7. Another proof that God is not an exalted man; that is, that he was not what we are now, and became perfected into God, is the direct statement of the Bible: "God is not as a man that he should lie, nor as the Son of man that he should be changed" (Num. 23:19). "I will not execute the fierceness of my wrath because I am God and not man" (Psalm 11:19).

8. Another most striking proof is to be found in God's immutability. The Latter day Saints teach that God was once imperfect, as man is; the Bible teaches the very opposite: "Thou art always the self-same" (Psalm 101:26). "I am the Lord and I change not" (Mal. 3:6). "The Father of lights with whom there is no change nor shadow of alteration." (The Latin alter means other. So the Lord is never other from all eternity.) (James 1:17.)

9. Finally, the Latter-day Saints' theory of the Man-God supposes a past and present with God. The Bible excludes that succession of time, and speaks of God as the Everlasting Present "I Am Who Am." "Before Abraham was, I am." "From eternity and to eternity thou art God" (Psalm 89:2). "His power is an everlasting power" (Daniel 7:14).

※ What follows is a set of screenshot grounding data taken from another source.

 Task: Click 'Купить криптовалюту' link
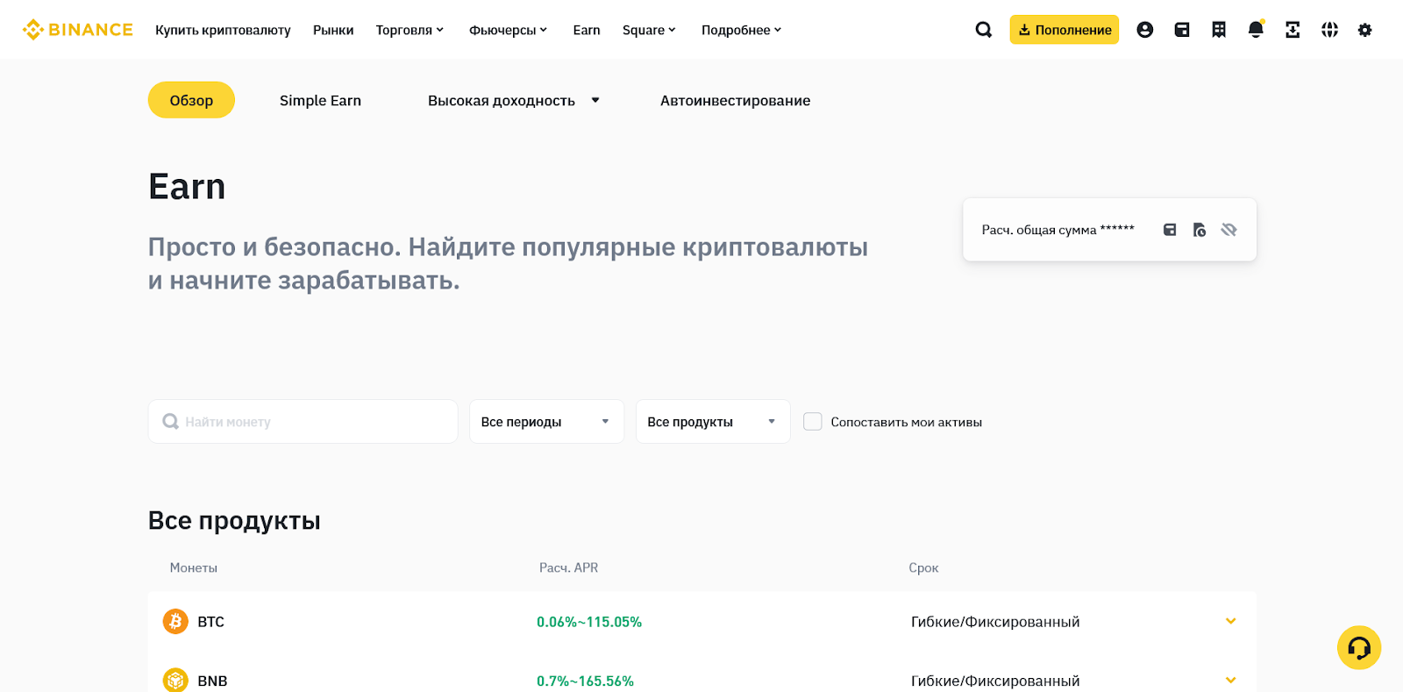click(x=223, y=30)
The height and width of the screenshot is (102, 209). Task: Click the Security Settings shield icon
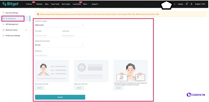pyautogui.click(x=3, y=13)
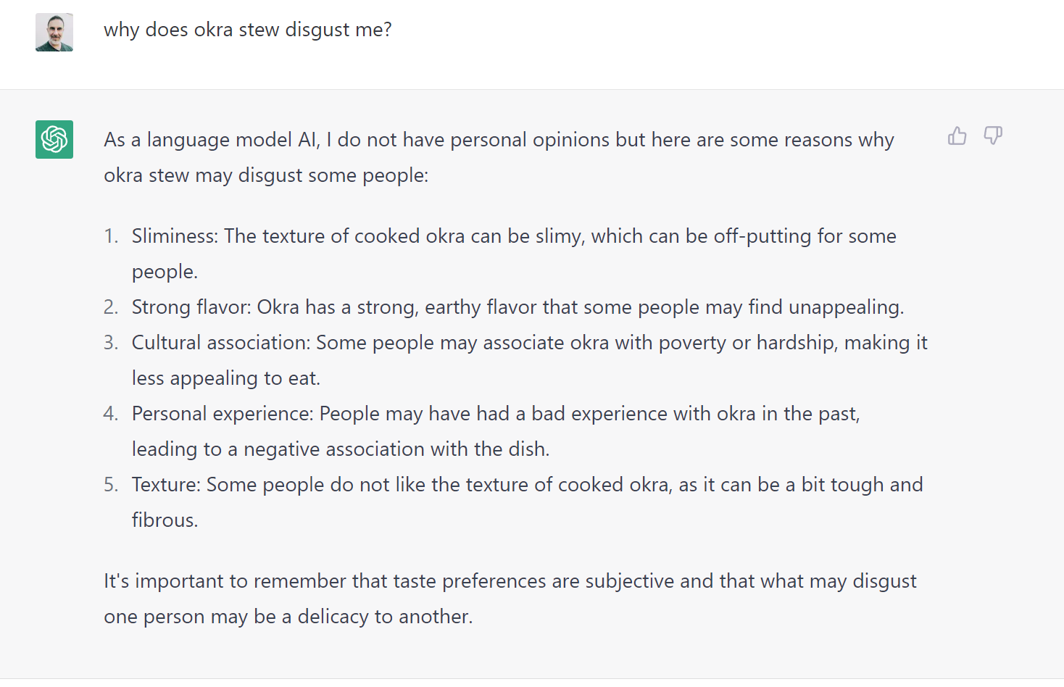Click the list number "1."
Image resolution: width=1064 pixels, height=687 pixels.
coord(111,236)
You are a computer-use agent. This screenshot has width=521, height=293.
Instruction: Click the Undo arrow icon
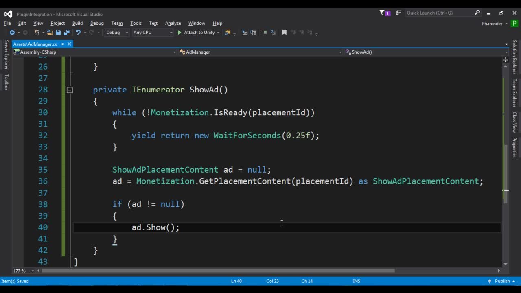pyautogui.click(x=78, y=33)
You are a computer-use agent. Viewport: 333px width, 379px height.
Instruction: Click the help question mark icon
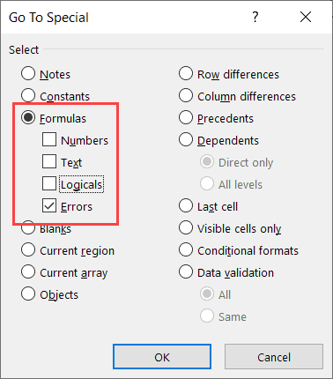click(255, 17)
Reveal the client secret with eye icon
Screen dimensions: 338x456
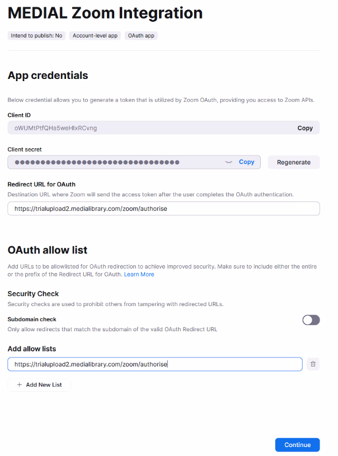tap(229, 162)
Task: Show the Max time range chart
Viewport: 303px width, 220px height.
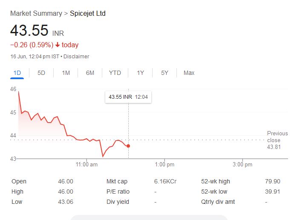Action: tap(189, 73)
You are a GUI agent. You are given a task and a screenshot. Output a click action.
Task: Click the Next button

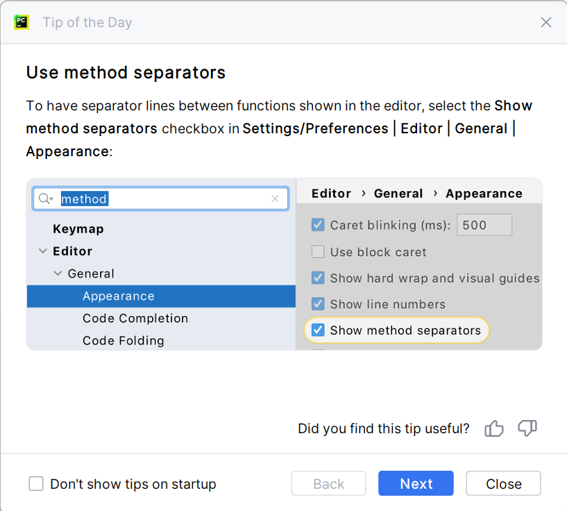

PHILOSOPHICAL PROOFS OF GOD'S SIMPLICITY OR SPIRITUALITY.

The "Mormons" admit that God existed from all eternity; consequently, there was no time at which God did not exist. Therefore, the Eternal Being, or God, must be simple.

A compound is, at least by nature, posterior to its component parts. If God is a compound, he is posterior to his component parts. Therefore, he would not be eternal; therefore, not God.